Direction 1: Please say whether each statement agrees with the Richmond excerpt, answering yes or no and quoting the deciding words of the excerpt: (a) Station House Gifts closed in February. (b) Tranquil-A-Tea opened on Broadway last spring. (c) Judy’s Java and Books closed late last year.

* Start Extract *

Richmond, Illinois: A Small Midwest Village Searches for Identity and Fights for Survival

People who visit Richmond think of it as a place to buy antiques. Those days are coming to an end. A rash of store closings in the past few months heralded a new reality for the village. With the arrival of eBay the brick and mortar antique business has fallen on hard times. Richmond village officials now must find and court other types of businesses to fill the slots left vacant by the antique stores that Richmond depended on to for many years.

Judy’s Java and Books closed late last year. Jacquelyn Faire & Co. and Forget Me Not’s are now closed. Station House Gifts closed in February. But new businesses are arriving to fill vacancies. Tranquil-A-Tea opened on Broadway last fall. A martini bar and lounge is expected to open this summer if the owner can obtain permission from the zoning board. It will have a European Kitchen serving cold sandwiches.

* End Extract *

Direction 2: Tally the lines in the rows below that contain the string "what", treating uppercase and lowercase as different. Give only the number.

* Start Information shown *

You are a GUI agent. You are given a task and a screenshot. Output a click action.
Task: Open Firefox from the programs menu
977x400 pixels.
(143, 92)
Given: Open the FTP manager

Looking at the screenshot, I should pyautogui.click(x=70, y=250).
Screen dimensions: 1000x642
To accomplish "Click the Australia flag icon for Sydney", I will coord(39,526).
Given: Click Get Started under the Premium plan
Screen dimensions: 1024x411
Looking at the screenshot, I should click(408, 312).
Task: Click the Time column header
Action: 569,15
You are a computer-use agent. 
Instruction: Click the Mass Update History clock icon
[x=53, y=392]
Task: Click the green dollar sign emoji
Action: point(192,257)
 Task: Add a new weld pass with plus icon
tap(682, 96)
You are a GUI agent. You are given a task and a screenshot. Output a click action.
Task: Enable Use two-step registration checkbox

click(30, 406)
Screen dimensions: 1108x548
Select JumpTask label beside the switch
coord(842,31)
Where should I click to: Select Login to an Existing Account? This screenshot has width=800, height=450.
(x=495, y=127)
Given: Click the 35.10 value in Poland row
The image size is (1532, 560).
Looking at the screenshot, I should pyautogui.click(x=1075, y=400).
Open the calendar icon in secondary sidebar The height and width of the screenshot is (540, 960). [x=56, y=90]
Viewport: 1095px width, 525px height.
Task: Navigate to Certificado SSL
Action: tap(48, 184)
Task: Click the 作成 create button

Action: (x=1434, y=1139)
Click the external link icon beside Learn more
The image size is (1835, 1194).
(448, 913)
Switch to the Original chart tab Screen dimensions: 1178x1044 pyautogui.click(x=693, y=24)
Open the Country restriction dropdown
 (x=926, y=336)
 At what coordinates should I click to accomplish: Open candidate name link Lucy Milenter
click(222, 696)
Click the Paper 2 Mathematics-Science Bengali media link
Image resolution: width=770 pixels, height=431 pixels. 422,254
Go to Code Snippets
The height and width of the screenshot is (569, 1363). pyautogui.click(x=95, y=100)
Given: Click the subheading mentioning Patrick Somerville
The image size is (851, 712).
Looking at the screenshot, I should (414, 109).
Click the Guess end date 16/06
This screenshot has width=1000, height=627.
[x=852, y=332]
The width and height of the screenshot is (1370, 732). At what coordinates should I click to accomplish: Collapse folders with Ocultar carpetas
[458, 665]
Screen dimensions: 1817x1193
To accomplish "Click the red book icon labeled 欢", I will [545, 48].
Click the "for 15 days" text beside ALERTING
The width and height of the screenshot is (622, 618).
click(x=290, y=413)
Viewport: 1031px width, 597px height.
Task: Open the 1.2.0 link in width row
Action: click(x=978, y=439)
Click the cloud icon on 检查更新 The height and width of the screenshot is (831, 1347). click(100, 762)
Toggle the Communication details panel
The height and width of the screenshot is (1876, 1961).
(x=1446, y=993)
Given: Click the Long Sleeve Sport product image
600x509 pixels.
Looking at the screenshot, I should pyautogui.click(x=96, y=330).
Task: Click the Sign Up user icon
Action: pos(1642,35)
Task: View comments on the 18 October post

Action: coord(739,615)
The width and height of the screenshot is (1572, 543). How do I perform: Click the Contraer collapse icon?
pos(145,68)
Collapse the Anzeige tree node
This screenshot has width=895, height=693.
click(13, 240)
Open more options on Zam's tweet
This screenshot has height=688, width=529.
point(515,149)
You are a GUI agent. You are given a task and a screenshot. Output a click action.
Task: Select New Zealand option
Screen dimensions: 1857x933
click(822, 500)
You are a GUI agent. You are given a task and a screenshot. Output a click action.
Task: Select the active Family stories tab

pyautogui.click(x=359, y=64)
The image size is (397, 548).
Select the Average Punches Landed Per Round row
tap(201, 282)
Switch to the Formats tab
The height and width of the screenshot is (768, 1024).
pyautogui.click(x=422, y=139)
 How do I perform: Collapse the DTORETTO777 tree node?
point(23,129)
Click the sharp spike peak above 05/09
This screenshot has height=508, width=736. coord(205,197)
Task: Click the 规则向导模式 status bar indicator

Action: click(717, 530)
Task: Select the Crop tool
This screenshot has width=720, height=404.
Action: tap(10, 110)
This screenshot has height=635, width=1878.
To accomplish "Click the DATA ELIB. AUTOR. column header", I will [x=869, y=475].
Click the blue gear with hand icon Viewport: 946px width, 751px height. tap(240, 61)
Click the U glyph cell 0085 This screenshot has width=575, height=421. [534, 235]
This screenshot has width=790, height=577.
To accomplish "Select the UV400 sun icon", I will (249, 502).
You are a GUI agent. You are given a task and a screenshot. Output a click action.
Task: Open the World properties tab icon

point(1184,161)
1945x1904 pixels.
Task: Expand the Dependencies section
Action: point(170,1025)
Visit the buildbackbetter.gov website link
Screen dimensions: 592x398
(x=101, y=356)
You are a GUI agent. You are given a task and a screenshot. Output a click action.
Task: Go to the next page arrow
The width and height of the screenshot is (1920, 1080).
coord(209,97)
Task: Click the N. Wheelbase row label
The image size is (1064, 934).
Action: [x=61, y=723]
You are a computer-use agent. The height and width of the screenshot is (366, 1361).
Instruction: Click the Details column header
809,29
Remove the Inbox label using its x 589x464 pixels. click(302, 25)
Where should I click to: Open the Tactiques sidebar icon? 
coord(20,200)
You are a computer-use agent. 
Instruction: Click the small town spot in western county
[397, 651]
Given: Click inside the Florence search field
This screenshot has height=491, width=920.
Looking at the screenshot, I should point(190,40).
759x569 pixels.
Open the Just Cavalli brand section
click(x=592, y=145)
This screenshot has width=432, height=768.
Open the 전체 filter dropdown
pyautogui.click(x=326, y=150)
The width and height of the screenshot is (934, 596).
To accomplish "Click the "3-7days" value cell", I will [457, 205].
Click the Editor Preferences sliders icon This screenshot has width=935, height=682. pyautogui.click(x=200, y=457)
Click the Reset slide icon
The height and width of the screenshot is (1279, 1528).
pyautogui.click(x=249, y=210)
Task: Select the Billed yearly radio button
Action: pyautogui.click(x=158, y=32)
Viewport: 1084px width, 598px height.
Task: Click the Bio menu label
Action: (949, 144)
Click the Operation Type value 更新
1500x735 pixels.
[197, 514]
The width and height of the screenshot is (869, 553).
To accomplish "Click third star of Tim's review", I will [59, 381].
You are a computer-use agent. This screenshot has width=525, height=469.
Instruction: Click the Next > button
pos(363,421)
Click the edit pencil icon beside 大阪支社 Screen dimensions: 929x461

* End Information shown *

Task solution 1:
(a) Yes: "Station House Gifts closed in February."
(b) No: "Tranquil-A-Tea opened on Broadway last fall."
(c) Yes: "Judy’s Java and Books closed late last year."

Task solution 2: 2